-- The problem --
The output is the line holding "For every named" and all lines after it to the end of the records below; restate them unchanged and add nothing.

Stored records
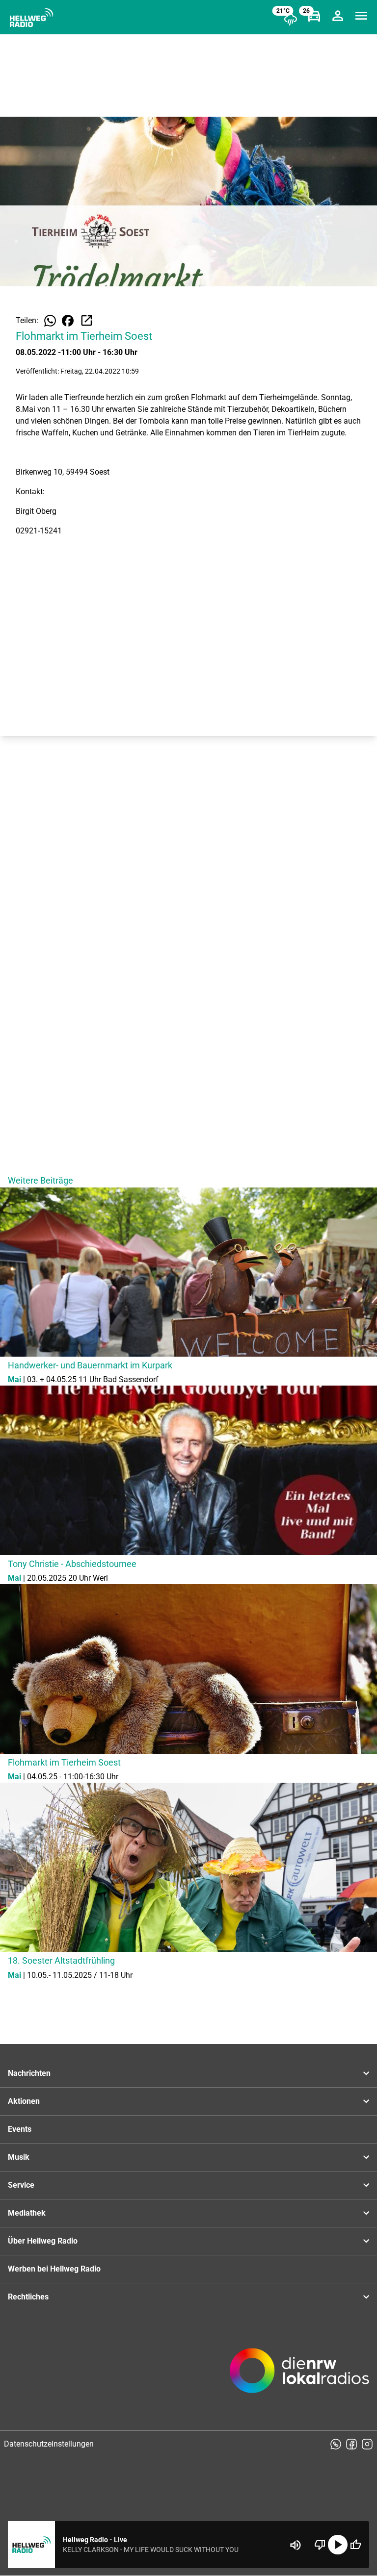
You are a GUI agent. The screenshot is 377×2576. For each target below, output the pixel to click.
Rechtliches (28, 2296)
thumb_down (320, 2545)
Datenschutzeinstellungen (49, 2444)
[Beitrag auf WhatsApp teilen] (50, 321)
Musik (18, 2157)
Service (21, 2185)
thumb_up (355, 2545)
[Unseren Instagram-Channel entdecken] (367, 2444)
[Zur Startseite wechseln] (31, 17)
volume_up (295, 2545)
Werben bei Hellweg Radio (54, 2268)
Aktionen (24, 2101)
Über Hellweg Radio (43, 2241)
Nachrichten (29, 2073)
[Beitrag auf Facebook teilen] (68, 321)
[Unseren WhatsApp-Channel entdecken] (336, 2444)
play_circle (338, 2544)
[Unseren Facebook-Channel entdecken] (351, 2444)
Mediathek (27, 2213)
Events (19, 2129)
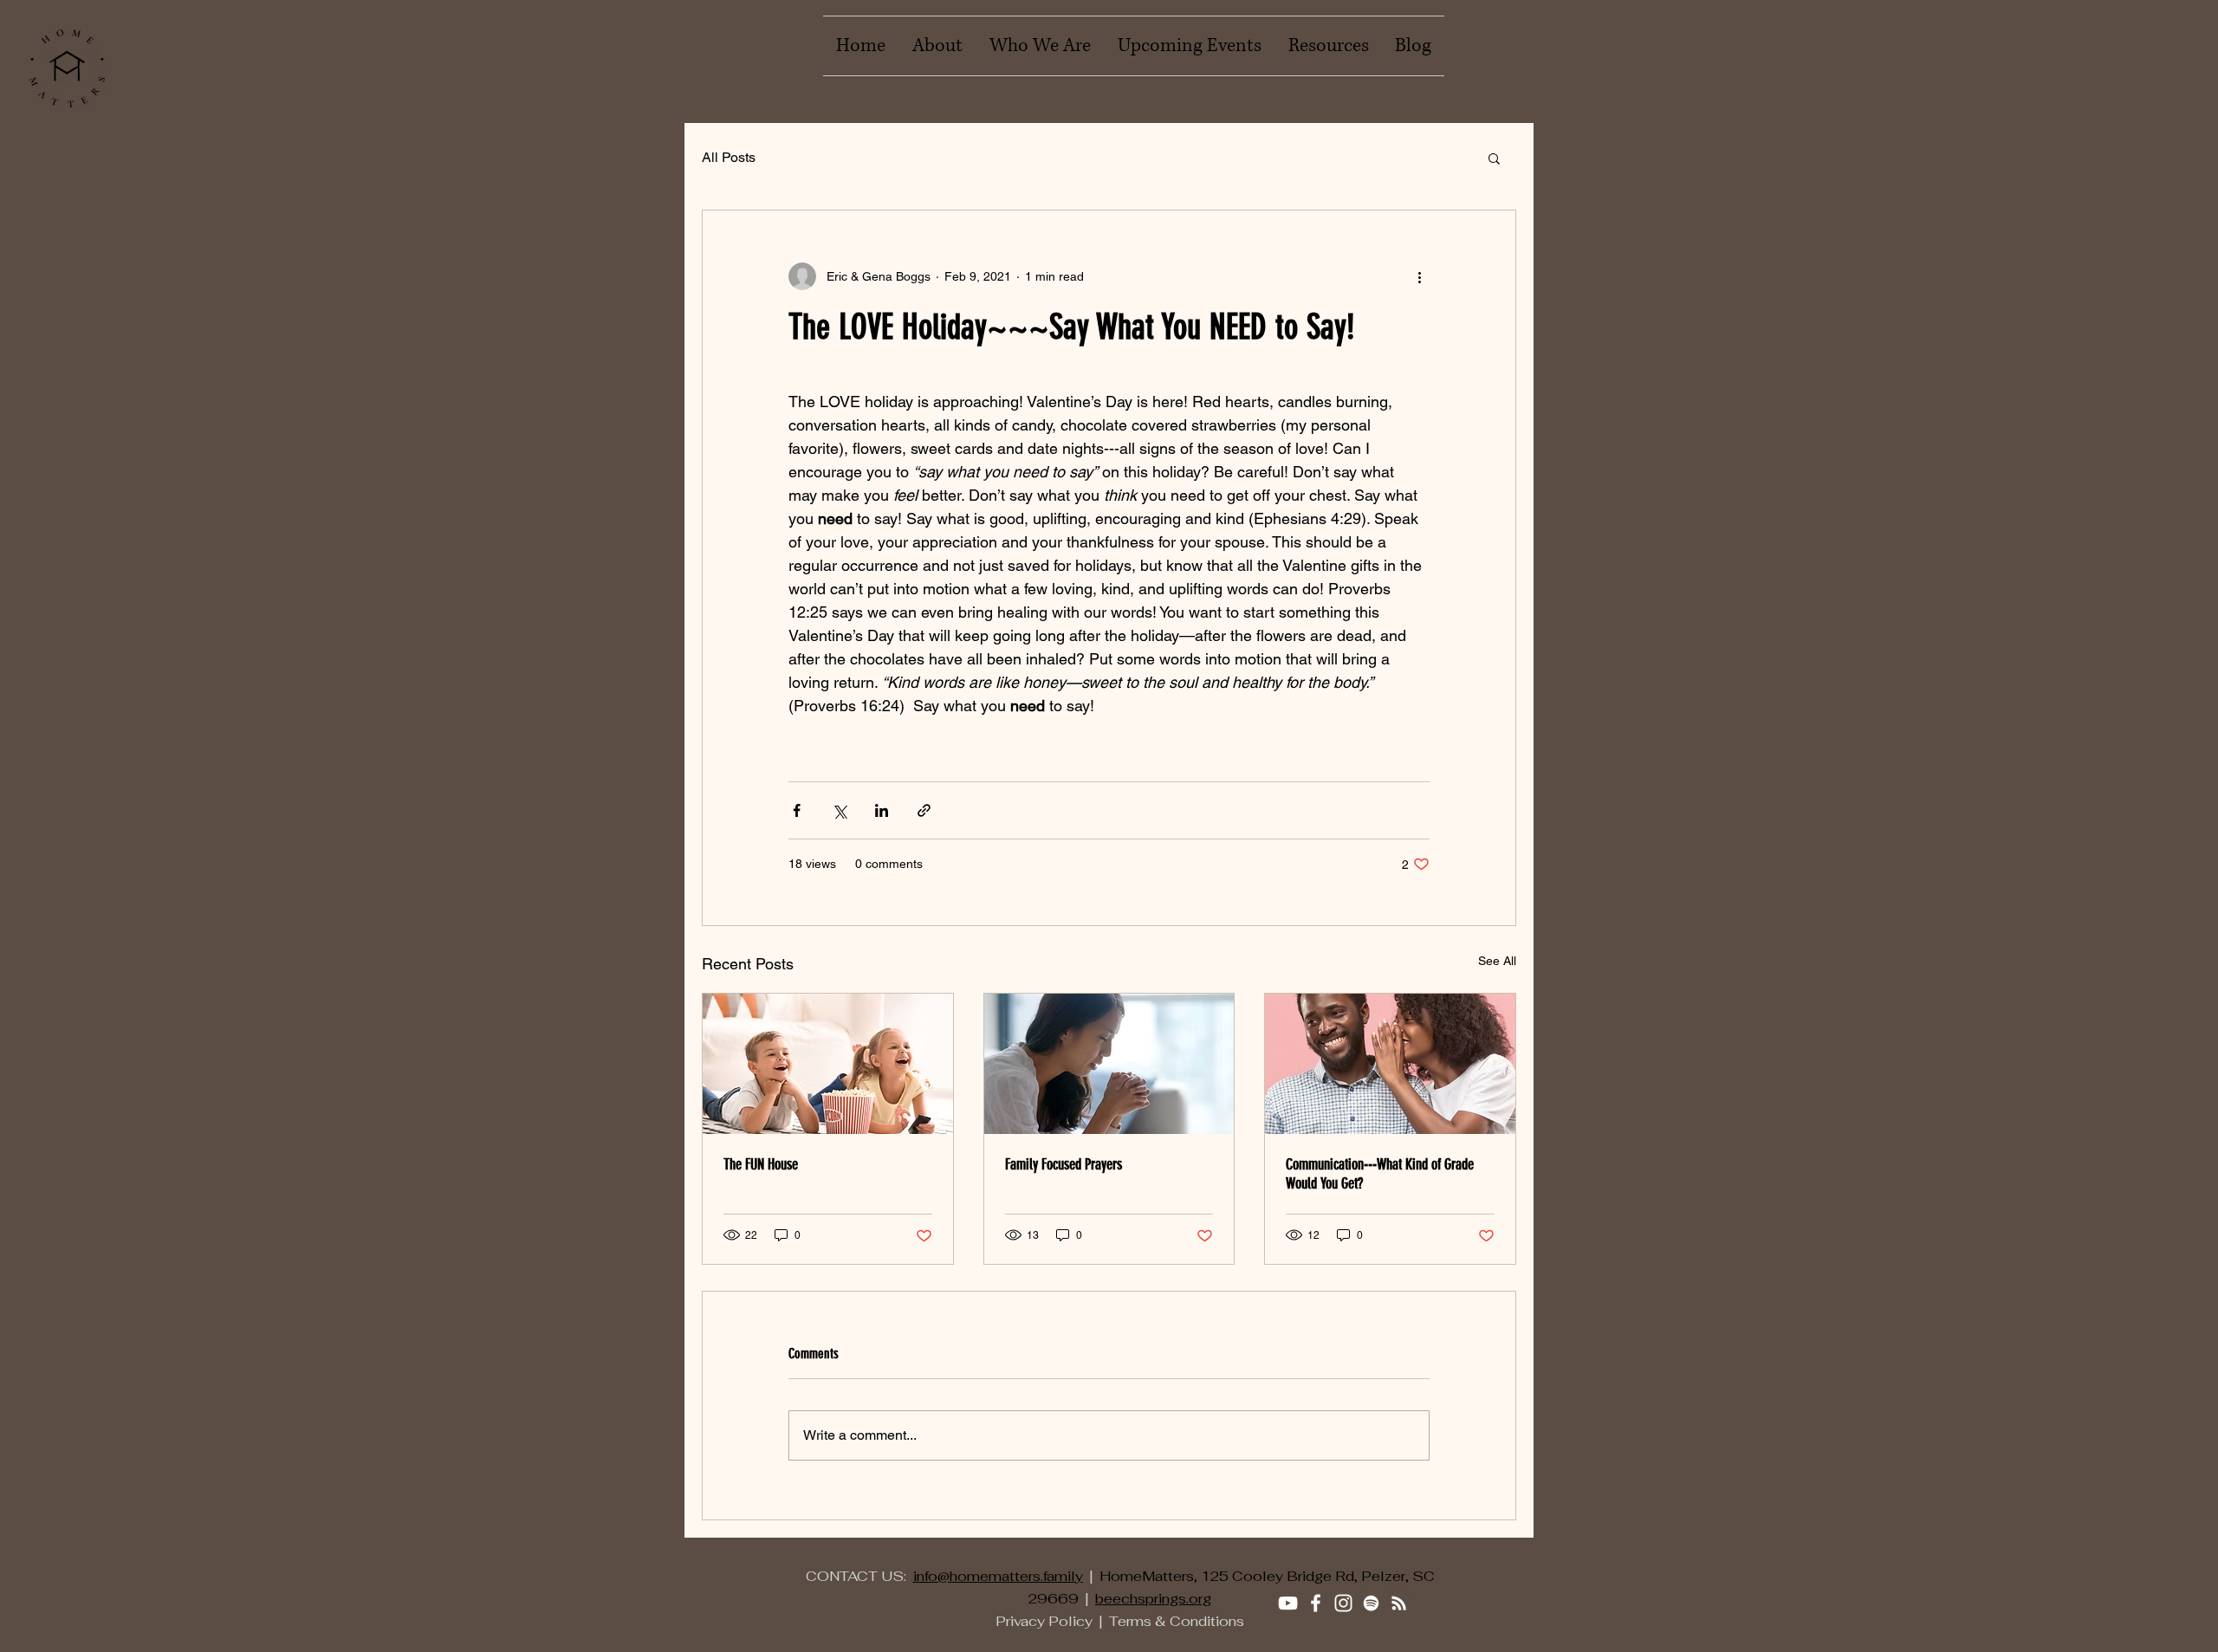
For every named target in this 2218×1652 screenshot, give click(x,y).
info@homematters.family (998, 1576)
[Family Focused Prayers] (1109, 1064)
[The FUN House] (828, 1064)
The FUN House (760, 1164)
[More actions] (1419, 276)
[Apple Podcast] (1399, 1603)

-- Answer area --
For every named target in this 2218×1652 screenshot, give click(x,y).
info@homematters.family (998, 1576)
[Family Focused Prayers] (1109, 1064)
[The FUN House] (828, 1064)
The FUN House (760, 1164)
[More actions] (1419, 276)
[Apple Podcast] (1399, 1603)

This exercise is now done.